====== Rows ======
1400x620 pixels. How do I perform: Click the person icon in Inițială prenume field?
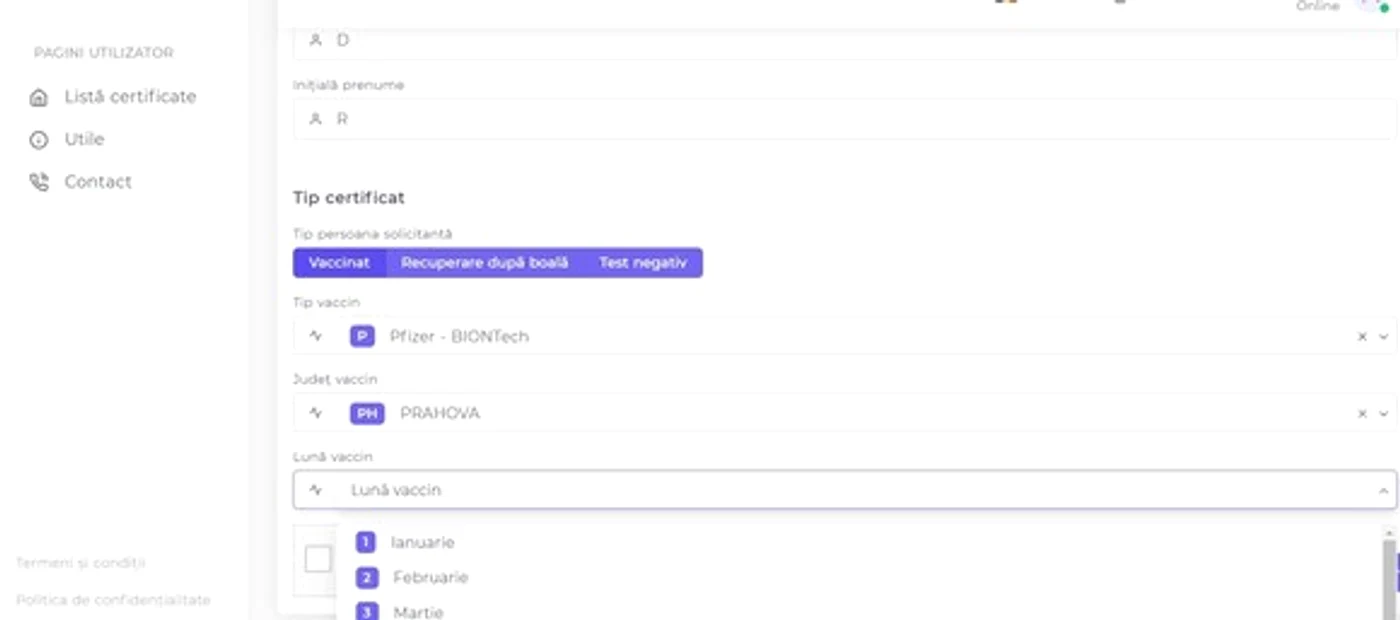pos(316,119)
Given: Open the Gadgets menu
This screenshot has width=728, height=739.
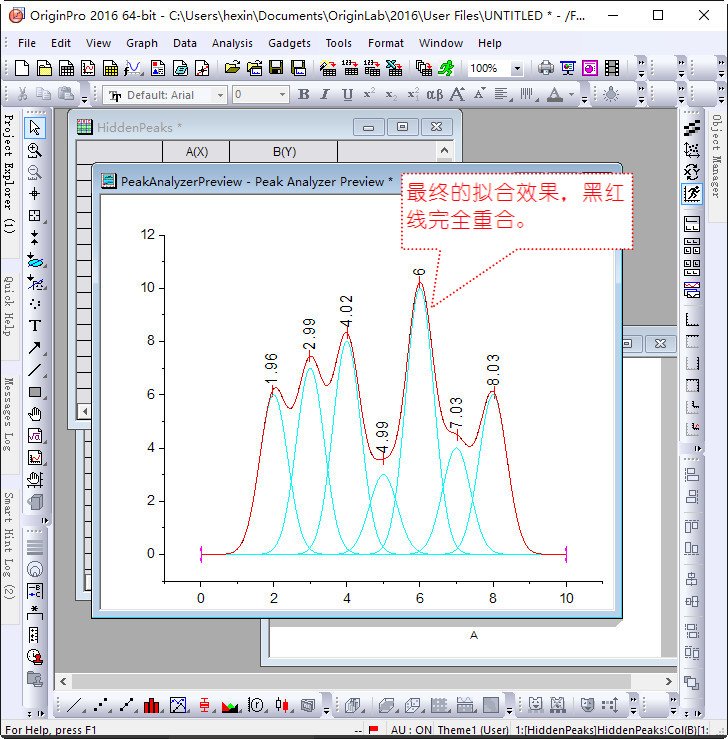Looking at the screenshot, I should [289, 43].
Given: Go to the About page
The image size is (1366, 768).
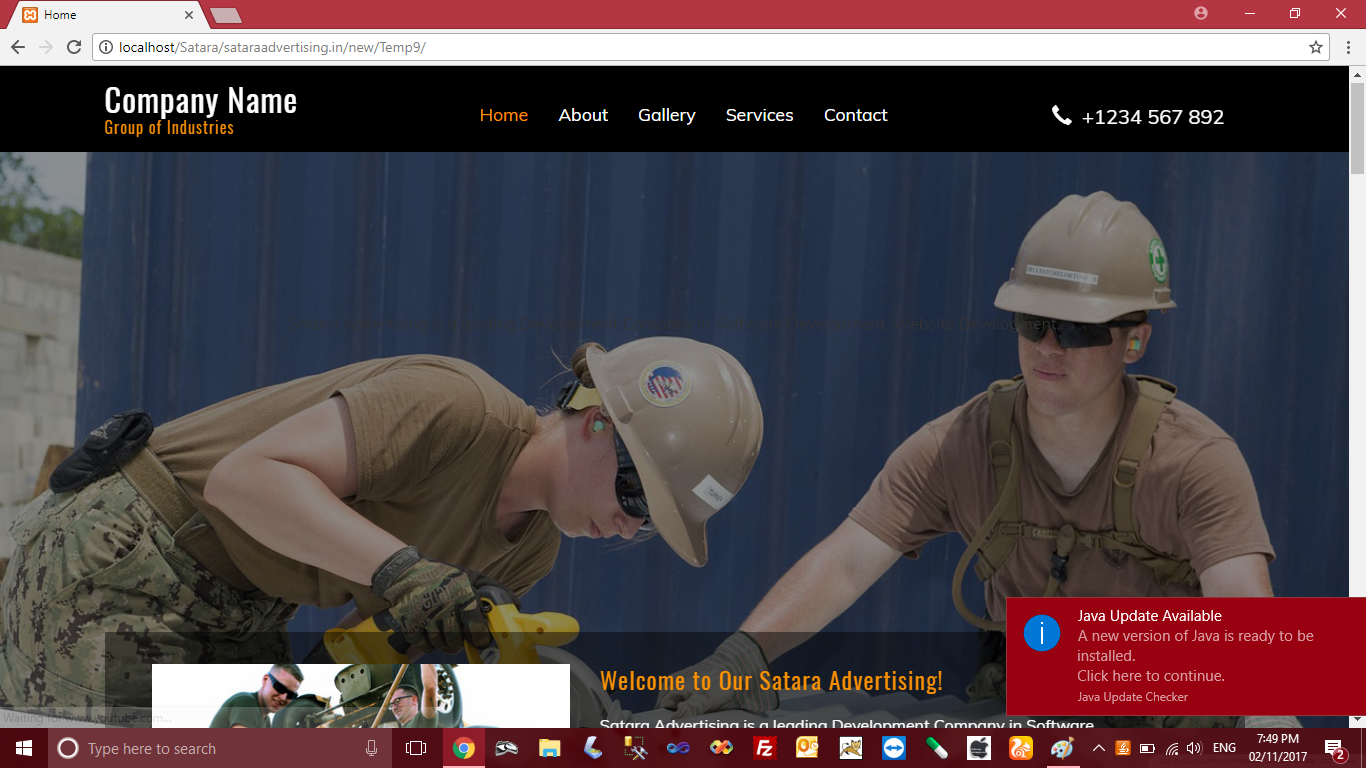Looking at the screenshot, I should [x=583, y=115].
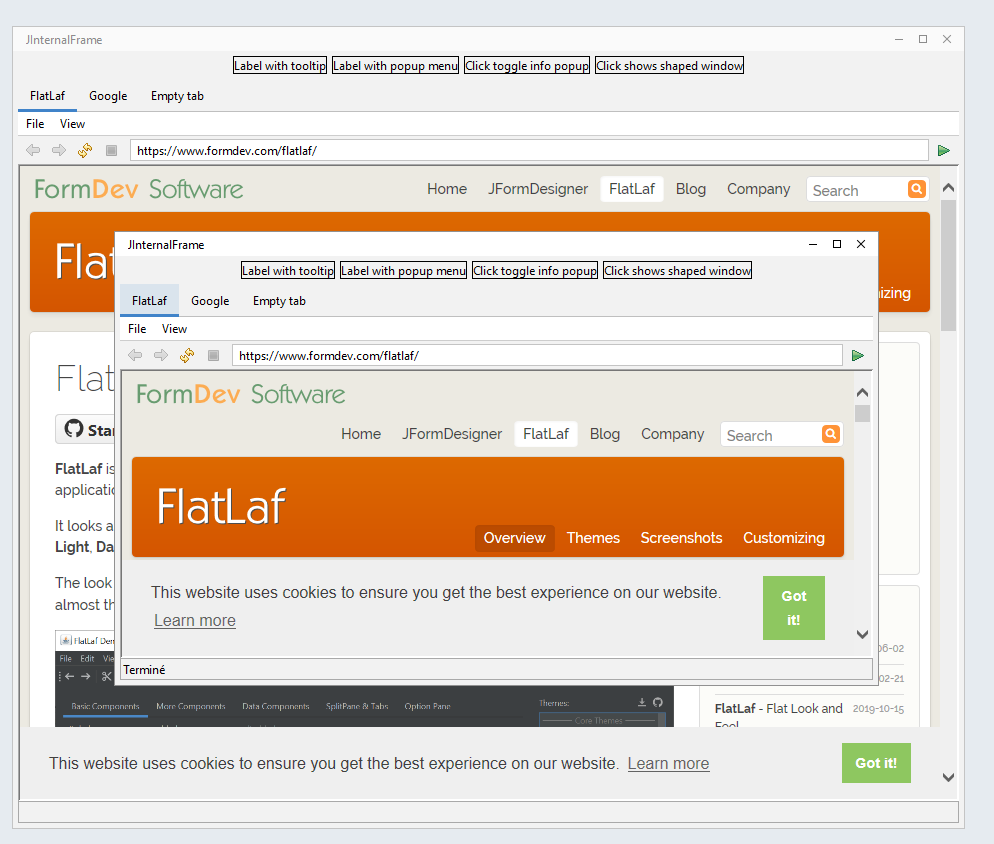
======
Rewrite all of the data above, substituting "Task" for each occurrence of "Given" and leaving everything else unchanged. Leave the pictures out.

** Solution **
1400x620 pixels. How do I perform: Click the person icon in Inițială prenume field?
pos(316,119)
Task: Open the Gadgets menu
This screenshot has width=728, height=739.
Looking at the screenshot, I should [289, 43].
Task: Go to the About page
The image size is (1366, 768).
Looking at the screenshot, I should [x=583, y=115].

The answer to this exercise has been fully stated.